--- START OF Input material ---
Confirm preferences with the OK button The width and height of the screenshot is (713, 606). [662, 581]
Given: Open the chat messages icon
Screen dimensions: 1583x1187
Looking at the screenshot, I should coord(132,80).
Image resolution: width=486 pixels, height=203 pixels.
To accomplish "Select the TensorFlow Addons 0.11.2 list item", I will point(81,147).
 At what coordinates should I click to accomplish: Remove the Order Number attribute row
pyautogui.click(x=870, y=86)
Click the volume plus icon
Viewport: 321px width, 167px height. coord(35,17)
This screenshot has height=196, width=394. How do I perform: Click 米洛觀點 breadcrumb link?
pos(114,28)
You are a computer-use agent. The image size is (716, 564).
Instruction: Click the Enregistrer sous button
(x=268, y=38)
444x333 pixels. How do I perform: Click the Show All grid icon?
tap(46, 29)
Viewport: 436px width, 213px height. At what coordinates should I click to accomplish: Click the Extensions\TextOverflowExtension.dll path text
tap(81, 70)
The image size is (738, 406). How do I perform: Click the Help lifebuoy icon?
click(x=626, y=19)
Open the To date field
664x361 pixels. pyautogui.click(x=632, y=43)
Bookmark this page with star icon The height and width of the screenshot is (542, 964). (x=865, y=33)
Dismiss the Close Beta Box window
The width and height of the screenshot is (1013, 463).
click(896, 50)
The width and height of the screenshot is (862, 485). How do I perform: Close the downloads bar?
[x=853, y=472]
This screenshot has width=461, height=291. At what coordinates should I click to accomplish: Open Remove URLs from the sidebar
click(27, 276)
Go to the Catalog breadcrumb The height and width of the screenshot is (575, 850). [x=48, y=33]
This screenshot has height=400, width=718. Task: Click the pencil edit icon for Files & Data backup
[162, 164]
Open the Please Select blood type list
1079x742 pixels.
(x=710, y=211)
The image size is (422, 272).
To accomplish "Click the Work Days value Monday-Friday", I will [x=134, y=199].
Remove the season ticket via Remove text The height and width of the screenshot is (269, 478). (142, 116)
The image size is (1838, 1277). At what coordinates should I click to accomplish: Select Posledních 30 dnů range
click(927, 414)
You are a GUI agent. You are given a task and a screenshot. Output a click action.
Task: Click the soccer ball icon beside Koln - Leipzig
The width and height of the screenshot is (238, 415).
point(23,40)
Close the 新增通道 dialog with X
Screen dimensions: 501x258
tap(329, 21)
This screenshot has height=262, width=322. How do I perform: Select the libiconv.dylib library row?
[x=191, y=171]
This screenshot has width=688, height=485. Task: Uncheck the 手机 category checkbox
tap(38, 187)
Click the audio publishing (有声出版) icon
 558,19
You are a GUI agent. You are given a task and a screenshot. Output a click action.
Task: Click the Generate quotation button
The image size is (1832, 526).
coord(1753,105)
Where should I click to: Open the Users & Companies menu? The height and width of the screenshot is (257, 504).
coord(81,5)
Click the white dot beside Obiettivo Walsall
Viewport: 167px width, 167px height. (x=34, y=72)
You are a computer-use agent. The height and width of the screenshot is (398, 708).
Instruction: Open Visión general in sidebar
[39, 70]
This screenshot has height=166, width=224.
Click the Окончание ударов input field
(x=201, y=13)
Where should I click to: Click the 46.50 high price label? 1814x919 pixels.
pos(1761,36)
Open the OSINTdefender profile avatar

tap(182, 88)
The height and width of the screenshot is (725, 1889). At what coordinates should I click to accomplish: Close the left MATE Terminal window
--- END OF Input material ---
Set problem: Reproduce the entries above verbatim, starting at the line containing "You are a computer-use agent. The image" and ending at the line containing "click(x=626, y=19)".

Reply to the task:
You are a computer-use agent. The image size is (716, 564).
Instruction: Click the Enregistrer sous button
(x=268, y=38)
444x333 pixels. How do I perform: Click the Show All grid icon?
tap(46, 29)
Viewport: 436px width, 213px height. At what coordinates should I click to accomplish: Click the Extensions\TextOverflowExtension.dll path text
tap(81, 70)
The image size is (738, 406). How do I perform: Click the Help lifebuoy icon?
click(x=626, y=19)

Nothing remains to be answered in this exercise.